As we used to say back in Indiana, that is currently a mute point. Right now, although the amount of advertising and individual subscriber support continues to increase each month, not enough readers subscribe voluntarily and not enough advertisers purchase ads for us to contemplate hiring additional full-time staff. But that’s the direction we’re working towards, to supplement our freelance reporters and to make our own workload more sustainable.
So while we’re not in a hiring mode now, we do anticipate a time when we’ll be making those decisions, and it makes sense to think about the type of skills we’d like a reporter to have.
The main skill a Chronicle reporter needs – and the one I think the entire field of journalism has largely forgotten – is the ability to describe, in detail, an event or an issue in a way that is designed mostly to engage the intellect of readers, not their emotions. It’s actually a scientific skill. But that approach to writing the news contrasts with the way institutional journalism has evolved to train its next generation of practitioners.
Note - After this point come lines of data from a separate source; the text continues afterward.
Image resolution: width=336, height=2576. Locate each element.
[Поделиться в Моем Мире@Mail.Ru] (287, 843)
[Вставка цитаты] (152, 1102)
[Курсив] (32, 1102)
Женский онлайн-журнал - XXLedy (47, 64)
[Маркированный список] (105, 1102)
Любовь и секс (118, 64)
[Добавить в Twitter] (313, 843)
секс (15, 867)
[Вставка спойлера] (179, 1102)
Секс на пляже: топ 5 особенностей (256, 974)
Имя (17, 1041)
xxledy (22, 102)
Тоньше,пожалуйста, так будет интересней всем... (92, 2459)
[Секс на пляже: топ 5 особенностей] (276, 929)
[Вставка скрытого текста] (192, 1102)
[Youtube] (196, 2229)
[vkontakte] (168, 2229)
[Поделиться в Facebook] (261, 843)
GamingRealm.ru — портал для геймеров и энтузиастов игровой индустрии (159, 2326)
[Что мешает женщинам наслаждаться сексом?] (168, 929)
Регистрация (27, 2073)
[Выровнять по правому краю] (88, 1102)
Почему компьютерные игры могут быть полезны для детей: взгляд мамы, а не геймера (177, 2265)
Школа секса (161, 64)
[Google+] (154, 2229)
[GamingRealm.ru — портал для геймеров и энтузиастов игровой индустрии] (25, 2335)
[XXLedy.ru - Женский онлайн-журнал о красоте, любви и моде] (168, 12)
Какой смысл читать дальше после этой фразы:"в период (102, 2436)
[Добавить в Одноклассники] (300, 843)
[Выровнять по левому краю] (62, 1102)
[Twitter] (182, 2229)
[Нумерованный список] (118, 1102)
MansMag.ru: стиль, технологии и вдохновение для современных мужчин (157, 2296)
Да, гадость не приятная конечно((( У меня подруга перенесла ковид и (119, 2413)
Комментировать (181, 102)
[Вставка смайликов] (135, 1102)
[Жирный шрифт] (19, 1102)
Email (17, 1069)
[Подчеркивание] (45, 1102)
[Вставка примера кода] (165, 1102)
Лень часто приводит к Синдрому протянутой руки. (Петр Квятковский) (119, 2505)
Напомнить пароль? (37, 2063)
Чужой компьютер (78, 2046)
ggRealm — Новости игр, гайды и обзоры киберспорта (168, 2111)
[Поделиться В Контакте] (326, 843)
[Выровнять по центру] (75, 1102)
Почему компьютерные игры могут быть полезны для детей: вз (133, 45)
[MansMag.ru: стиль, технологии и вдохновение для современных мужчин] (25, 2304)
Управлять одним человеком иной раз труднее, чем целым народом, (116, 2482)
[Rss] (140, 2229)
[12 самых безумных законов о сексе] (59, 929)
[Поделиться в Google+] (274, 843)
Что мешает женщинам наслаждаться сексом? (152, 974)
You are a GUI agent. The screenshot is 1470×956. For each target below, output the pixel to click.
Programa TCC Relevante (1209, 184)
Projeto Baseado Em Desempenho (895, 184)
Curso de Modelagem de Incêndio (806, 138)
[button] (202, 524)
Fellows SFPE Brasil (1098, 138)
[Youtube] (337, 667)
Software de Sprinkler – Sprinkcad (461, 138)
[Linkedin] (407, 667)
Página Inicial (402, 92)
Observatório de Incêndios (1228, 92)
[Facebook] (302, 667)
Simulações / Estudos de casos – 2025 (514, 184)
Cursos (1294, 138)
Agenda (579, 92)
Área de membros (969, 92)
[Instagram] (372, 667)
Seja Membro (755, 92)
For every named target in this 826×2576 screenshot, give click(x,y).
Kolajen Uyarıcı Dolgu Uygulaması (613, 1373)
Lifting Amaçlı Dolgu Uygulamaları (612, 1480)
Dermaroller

If basic description is a part of traditional, institutional journalism, it’s typically well-hidden, behind attempted analysis and attempted explanation – in the form of “stories.” And when I write the word “stories,” I put those scare quotes around it consciously. That’s so it’s not confused with other ways of referring to items that might appear in a journalistic publication, like “articles,” “briefs” or “reports.”
Most items that are written by traditional journalists these days are attempts at “stories” in that term’s literal sense – a narrative with a conflict, a plot, and characters who say interesting and provocative things. But as a reporter, if you begin with the idea of a story you want to tell, you’ve ordered your task backwards.